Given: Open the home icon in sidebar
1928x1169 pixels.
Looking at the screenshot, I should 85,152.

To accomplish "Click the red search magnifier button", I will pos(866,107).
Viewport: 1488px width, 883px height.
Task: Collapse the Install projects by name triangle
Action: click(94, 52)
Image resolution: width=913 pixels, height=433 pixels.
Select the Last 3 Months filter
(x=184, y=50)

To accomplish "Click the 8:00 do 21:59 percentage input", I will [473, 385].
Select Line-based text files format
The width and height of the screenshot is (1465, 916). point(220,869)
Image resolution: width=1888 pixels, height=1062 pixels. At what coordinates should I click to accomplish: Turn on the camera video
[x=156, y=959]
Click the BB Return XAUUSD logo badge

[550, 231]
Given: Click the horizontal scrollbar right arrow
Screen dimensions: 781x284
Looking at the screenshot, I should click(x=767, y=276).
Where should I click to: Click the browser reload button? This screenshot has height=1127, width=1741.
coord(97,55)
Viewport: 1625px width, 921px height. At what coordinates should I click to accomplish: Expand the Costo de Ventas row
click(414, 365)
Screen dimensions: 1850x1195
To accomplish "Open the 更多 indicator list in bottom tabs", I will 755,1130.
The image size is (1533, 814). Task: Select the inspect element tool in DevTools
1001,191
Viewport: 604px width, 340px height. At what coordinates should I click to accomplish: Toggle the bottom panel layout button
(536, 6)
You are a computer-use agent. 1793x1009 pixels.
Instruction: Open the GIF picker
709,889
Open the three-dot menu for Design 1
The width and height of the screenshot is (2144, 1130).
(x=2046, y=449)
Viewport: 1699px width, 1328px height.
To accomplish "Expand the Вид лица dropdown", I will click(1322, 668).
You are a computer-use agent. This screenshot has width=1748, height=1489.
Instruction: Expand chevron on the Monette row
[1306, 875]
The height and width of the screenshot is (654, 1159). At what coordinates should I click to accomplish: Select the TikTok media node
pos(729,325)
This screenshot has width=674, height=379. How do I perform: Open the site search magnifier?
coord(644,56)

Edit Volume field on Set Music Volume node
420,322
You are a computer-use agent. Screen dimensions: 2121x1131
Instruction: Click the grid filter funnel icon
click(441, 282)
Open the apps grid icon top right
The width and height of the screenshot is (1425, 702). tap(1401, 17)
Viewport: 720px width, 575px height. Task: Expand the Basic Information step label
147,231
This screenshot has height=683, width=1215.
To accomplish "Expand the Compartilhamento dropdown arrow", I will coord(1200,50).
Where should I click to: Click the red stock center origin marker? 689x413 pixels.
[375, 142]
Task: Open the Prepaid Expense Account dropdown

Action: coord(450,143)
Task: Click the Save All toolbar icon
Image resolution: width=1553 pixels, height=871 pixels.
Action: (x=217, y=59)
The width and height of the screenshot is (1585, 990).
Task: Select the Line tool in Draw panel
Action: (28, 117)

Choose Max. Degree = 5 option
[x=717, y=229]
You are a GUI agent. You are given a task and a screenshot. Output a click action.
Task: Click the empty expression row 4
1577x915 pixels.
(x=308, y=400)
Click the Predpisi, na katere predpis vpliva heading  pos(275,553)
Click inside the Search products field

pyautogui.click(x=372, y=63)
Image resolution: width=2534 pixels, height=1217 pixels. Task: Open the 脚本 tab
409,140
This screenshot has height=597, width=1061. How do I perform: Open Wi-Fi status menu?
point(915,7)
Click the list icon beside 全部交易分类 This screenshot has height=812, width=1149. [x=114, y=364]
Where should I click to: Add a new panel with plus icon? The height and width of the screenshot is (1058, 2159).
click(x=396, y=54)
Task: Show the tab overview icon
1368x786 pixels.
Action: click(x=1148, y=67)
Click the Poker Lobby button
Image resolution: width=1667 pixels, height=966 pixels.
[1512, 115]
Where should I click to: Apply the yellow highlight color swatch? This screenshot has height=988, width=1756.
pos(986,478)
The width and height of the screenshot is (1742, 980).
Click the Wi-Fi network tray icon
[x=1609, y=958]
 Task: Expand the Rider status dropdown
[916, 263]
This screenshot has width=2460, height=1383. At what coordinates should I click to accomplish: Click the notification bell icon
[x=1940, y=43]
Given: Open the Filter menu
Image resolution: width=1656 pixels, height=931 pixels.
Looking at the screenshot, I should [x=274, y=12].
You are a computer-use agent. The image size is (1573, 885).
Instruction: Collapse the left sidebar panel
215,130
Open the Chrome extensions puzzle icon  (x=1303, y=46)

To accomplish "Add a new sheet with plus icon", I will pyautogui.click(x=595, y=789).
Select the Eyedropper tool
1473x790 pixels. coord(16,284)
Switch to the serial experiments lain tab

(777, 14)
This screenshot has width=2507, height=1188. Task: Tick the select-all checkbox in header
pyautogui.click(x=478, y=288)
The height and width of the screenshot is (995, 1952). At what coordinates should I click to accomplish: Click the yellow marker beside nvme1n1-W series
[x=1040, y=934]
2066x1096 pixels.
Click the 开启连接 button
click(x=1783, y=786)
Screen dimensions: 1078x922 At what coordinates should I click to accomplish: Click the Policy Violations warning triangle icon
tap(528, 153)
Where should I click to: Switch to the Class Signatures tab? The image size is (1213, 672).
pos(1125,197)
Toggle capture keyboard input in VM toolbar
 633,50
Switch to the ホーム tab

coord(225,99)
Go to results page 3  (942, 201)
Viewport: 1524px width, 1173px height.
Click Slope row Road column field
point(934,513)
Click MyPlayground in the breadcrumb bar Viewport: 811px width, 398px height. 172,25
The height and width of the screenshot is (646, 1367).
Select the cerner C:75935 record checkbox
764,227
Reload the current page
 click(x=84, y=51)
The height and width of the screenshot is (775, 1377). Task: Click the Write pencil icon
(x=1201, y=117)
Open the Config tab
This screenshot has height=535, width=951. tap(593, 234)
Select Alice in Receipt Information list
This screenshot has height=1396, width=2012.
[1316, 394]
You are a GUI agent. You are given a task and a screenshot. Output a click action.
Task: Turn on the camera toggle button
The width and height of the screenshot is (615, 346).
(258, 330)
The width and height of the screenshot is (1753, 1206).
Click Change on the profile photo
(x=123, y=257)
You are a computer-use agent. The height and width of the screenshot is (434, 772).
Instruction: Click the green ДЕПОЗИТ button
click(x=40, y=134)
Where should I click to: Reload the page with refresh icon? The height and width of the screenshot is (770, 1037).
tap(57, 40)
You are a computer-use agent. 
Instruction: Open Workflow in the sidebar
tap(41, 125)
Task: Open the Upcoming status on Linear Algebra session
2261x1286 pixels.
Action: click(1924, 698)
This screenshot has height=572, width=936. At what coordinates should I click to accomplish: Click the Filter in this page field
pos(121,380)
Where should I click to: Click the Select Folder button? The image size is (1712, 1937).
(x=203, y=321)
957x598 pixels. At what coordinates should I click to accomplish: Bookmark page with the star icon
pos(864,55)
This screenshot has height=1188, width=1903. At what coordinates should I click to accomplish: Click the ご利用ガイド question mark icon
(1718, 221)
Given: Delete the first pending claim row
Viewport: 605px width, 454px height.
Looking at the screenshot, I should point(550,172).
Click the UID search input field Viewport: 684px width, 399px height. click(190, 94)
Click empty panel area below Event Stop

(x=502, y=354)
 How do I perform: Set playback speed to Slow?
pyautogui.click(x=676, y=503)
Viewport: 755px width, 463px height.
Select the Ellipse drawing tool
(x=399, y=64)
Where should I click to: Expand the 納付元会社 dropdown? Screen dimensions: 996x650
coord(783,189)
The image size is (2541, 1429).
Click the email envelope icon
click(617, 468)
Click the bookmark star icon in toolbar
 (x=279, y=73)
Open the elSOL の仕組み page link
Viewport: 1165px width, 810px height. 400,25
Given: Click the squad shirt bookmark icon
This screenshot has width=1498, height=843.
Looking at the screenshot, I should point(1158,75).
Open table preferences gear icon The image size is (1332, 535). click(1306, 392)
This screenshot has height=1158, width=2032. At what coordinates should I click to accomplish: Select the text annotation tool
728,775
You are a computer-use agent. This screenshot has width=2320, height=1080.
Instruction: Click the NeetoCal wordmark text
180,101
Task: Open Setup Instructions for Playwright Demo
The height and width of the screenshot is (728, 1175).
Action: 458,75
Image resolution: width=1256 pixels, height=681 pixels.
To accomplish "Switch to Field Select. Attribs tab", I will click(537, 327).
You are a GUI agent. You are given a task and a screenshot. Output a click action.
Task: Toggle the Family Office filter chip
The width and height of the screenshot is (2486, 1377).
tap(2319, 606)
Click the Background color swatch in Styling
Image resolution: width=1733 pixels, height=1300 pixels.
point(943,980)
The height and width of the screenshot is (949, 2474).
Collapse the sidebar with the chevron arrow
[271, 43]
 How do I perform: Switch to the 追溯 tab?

════════════════

■ **Directions for this task**: The answer must be an exact copy of the lines from the one containing "Given: Click the squad shirt bookmark icon" through the last line of the records, both included.

■ **Exercise result**:
Given: Click the squad shirt bookmark icon
This screenshot has width=1498, height=843.
Looking at the screenshot, I should point(1158,75).
Open table preferences gear icon The image size is (1332, 535). click(1306, 392)
This screenshot has height=1158, width=2032. At what coordinates should I click to accomplish: Select the text annotation tool
728,775
You are a computer-use agent. This screenshot has width=2320, height=1080.
Instruction: Click the NeetoCal wordmark text
180,101
Task: Open Setup Instructions for Playwright Demo
The height and width of the screenshot is (728, 1175).
Action: 458,75
Image resolution: width=1256 pixels, height=681 pixels.
To accomplish "Switch to Field Select. Attribs tab", I will click(537, 327).
You are a GUI agent. You are given a task and a screenshot. Output a click action.
Task: Toggle the Family Office filter chip
The width and height of the screenshot is (2486, 1377).
tap(2319, 606)
Click the Background color swatch in Styling
Image resolution: width=1733 pixels, height=1300 pixels.
point(943,980)
The height and width of the screenshot is (949, 2474).
Collapse the sidebar with the chevron arrow
[271, 43]
 How do I perform: Switch to the 追溯 tab?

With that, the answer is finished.